==== AVAILABLE DATA

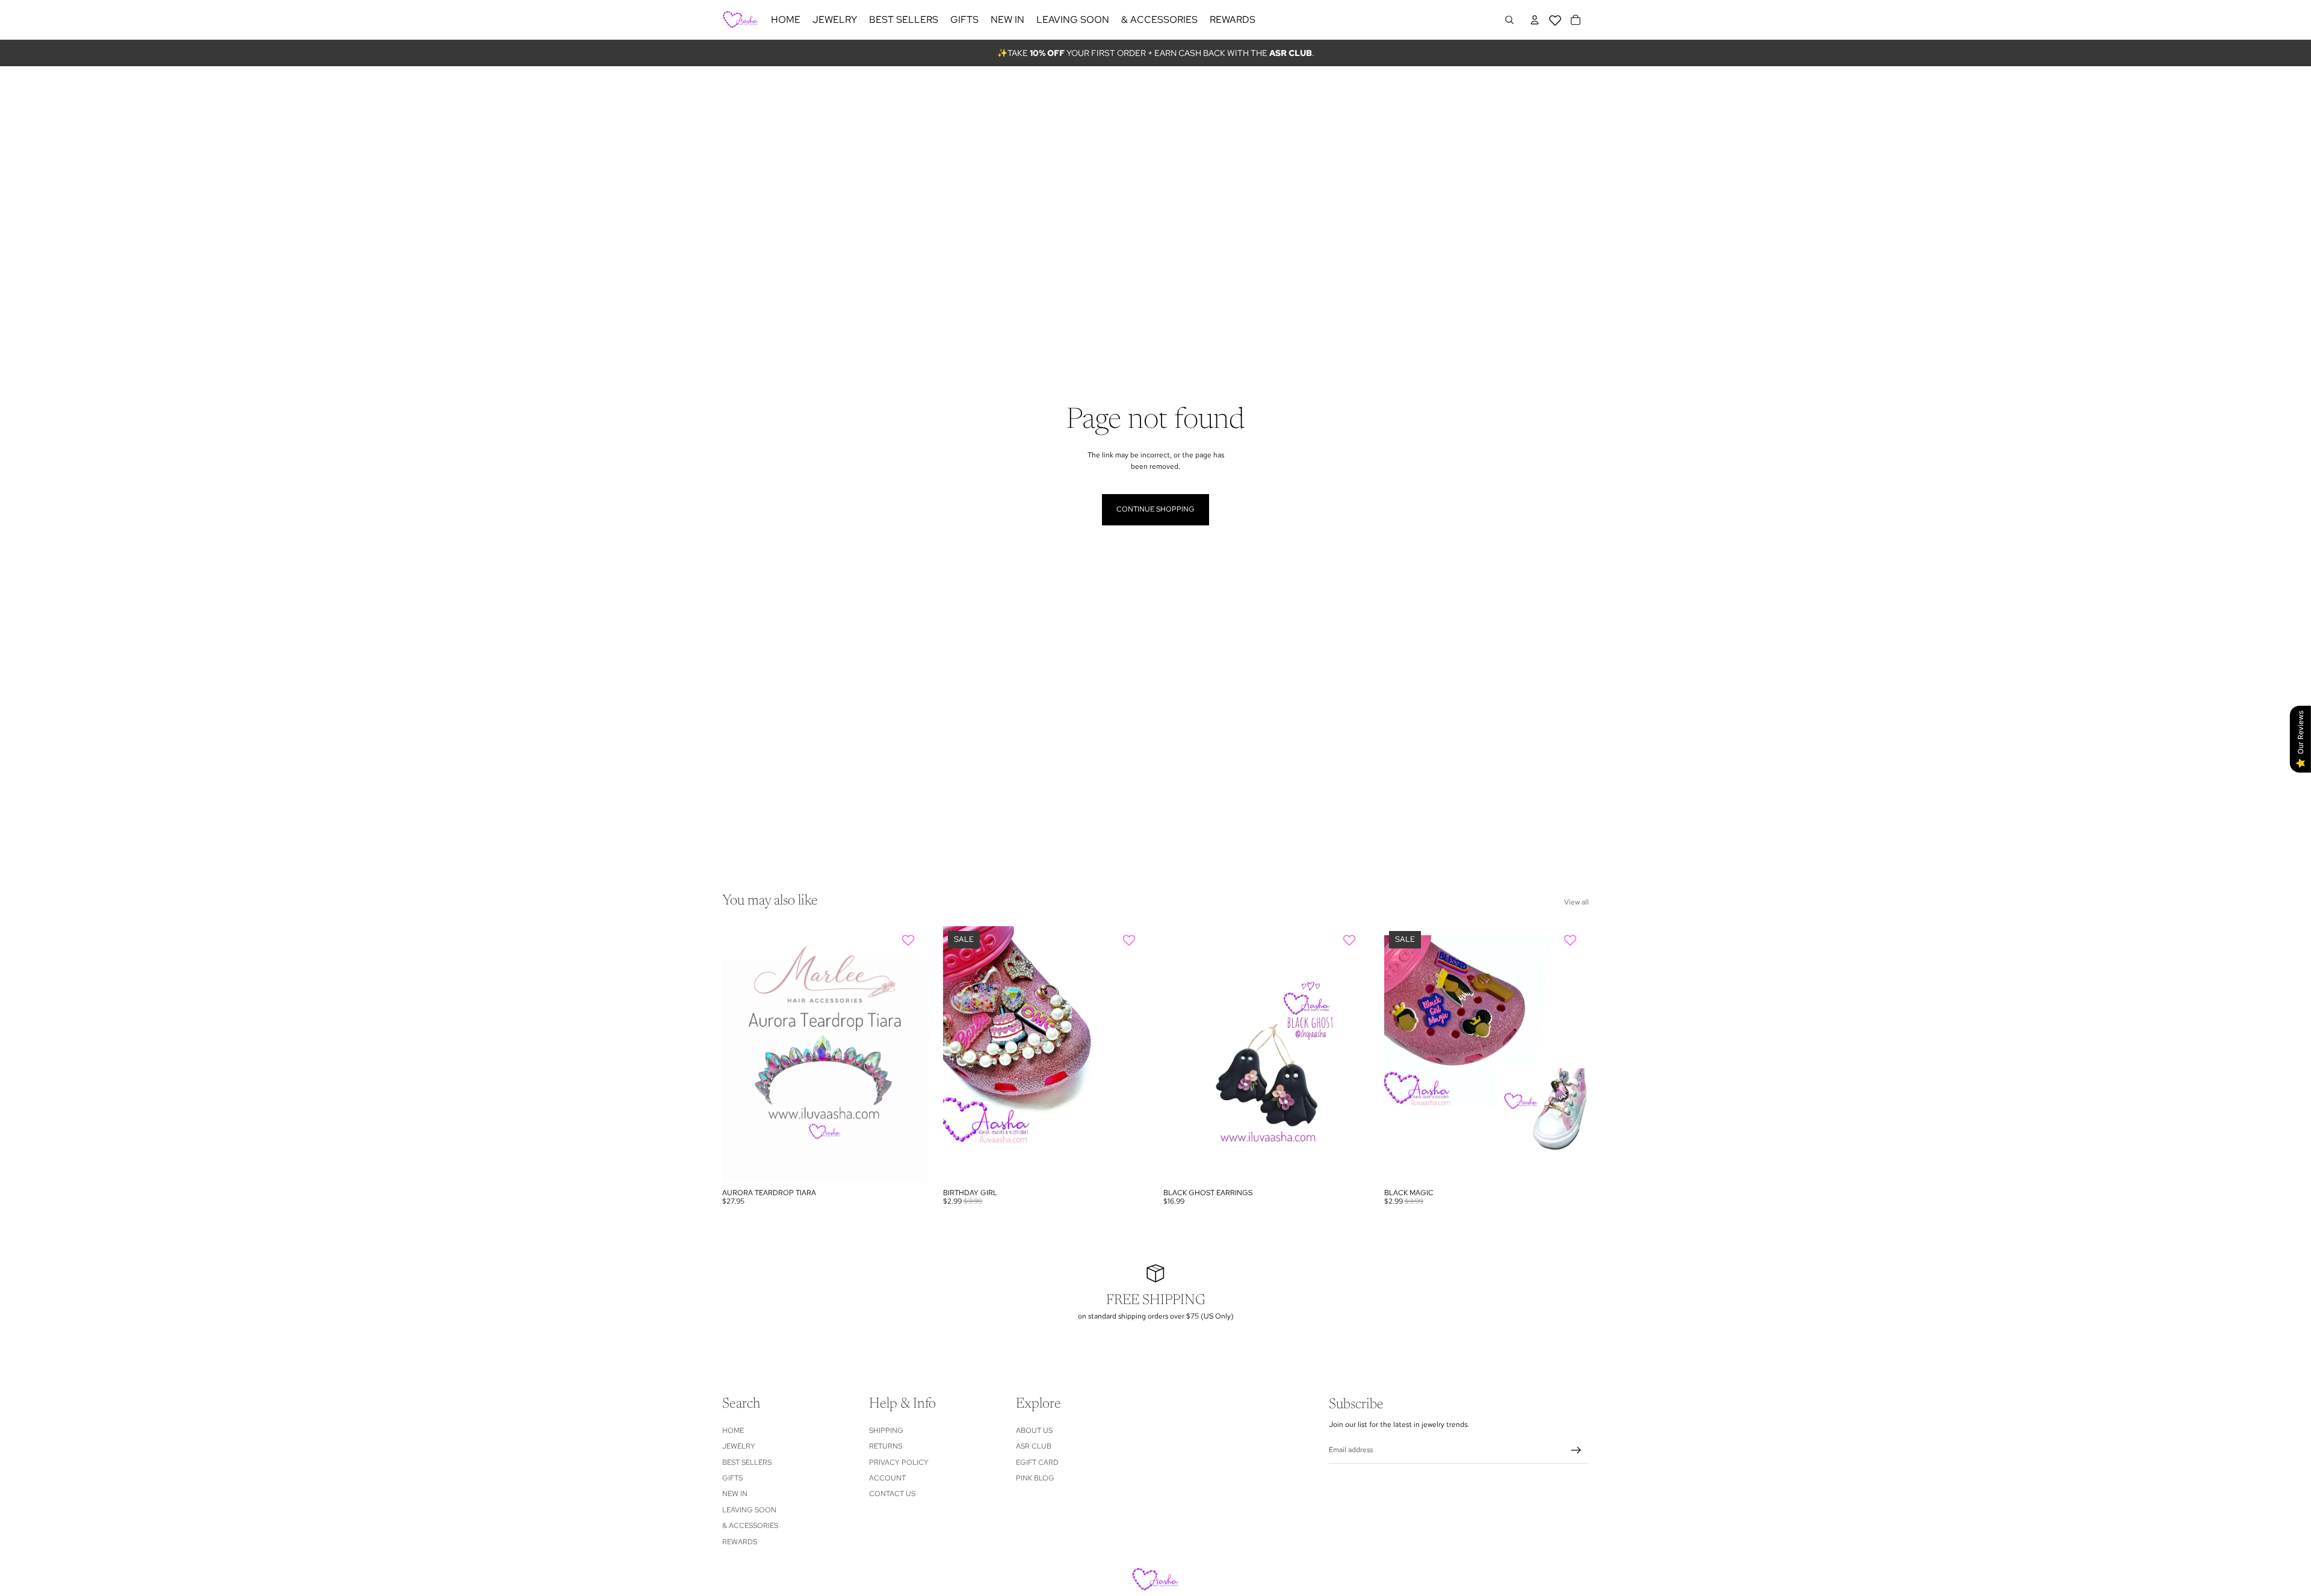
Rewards (739, 1542)
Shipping (886, 1430)
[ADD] (909, 1164)
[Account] (1534, 20)
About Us (1034, 1430)
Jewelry (738, 1447)
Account (887, 1478)
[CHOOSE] (1129, 1164)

========

* **REQUIREMENT**: Skipping the pictures, transcribe each line above exactly as it appears.

* **OUTPUT FOR THIS TASK**:
Rewards (739, 1542)
Shipping (886, 1430)
[ADD] (909, 1164)
[Account] (1534, 20)
About Us (1034, 1430)
Jewelry (738, 1447)
Account (887, 1478)
[CHOOSE] (1129, 1164)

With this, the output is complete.